Economic data reported yesterday suggests that the consumer is “holding back.”

By KENNY POLCARI

The retail sales spending numbers reported yesterday were not what we expected at all… The report showed that retail sales fell by 3% vs. the expected rise of 3% — a complete 180. That has some nervous, and I ask why? OK, yes the US economy is built on the consumer. We are a service economy with 75% of our GDP driven by the consumer. So retail sales were off. Could it be that consumers are not spending but rather SAVING their money for a “rainy day?”  Is it a bad thing for the consumer to decide to slow down spending and increase savings for the inevitable moment when it all stops short?

And to add more angst, the IMF cut their 2019 global GDP forecast to 3%, the lowest level since the GFC (Great Financial Crisis), citing the usual suspects: trade and geo-politics.

Next, investors continue to pull apart the latest “trade lite” deal only to find NO real answers about anything. With the threat of increased tariffs still very real on Dec 15th, the algos are now re-thinking the whole breaking open of the champagne bottles scenario from Thursday and Friday.

I mean, the media has done a good job of reminding us that trade tensions are high. The global economy is a mess, earnings are expected to be negative, interest rates are low and going lower because the US economy is about to go off the cliff — never mind all of the political drama taking place between the GOP and the Democrats (think impeachment, collusion, corruption and the list goes on) — all while the field of Democratic contenders tells us that capitalism is bad, hard work is BS, and that we should get ready for the “Socialist State”? So is it any wonder that consumers think about pulling back?

Could the threat of the country going off center and far left be a concern to anyone? Could the threat of the county going off center and far left cause the consumer to re-think the whole spending idea?  Or was this one report a flash in the pan, especially since the prior month in yesterday’s report was revised UP, suggesting that spending in September may have been a bit weaker because spending in August was higher than originally reported? I mean in the end, it’s the trend that matters more than the individual monthly report — no?  At least that is what they keep telling us when the data surprises (in either direction).

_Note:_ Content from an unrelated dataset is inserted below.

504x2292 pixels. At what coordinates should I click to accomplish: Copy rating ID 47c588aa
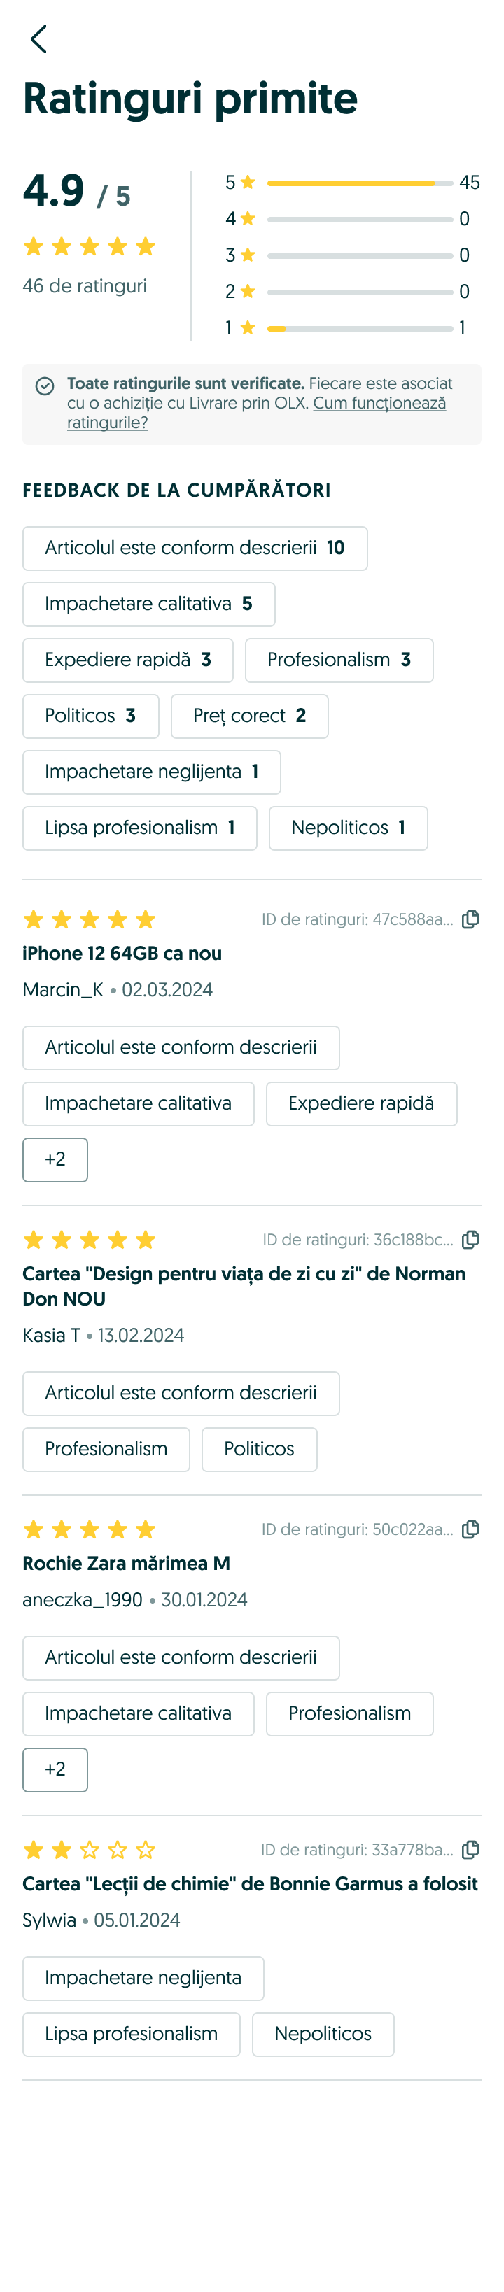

So, while the economic data was a bit weaker,the earnings data continues to come in strong. Yesterday we got more bank earnings, BAC, PNC, BK, USB, ALLY, and they all BEAT the estimates. They didn’t suggest that the future was dark at all. And then after the bell, we heard from NetFlix (the N in FANG) and CSX (the railroad company) and guess what? They BEAT the estimates as well. There were other reports: AA and IBM, see below.

Now NFLX  was UP $2 or +0.71% during the day. Traders took it up another $23 or +8.18% in the after-hours session, after they reported earnings of $1.47/share vs. the expected $1.04/share. Yeah, ok they missed on the top line reporting $5.24 billion, vs. $5.25 billion. They offered up weaker outlook for next quarter, but reiterated that the “long term outlook” for the business remains unchanged. The algos loved it.

CSX, the freight transportation company, you know the one that everyone was worried about, because it speaks directly to the economy? It reported earnings of $1.08/share vs. the expected $1.01/share. That stock rallied by 4% after-hours.  And this caused shares in other rails to rally as well. UNP (Union Pacific) was up 1% ahead of this morning’s earnings announcement. Will they mimic the CSX commentary?

AA (Alcoa Corp) reported a loss of 44 cents, worse than the expected loss of 33 cents. They CUT forward guidance and lowered the outlook for aluminum demand and they still took it up 7% after the bell… Why? Here was the perfect reason to punish it, but if you look at the chart, they had already taken the stock down (punished) it AHEAD OF THE ANNOUNCEMENT on the expectation that earnings were going to be bad, and they were. So in usual Wall Street logic, it MUST be a BUY now!

And Big Blue (IBM), they missed on the top line. Revenues came in at $18.03 billion vs. the expected $18.22 billion and would have missed on the bottom line if not for the exclusion of “certain items.” But, it did report a slight beat at $2.68/share vs. the expected $2.67/share. But, the market is keen enough to realize that if not for the exclusions, they would have missed the number and BANG, that stock sold off 5%.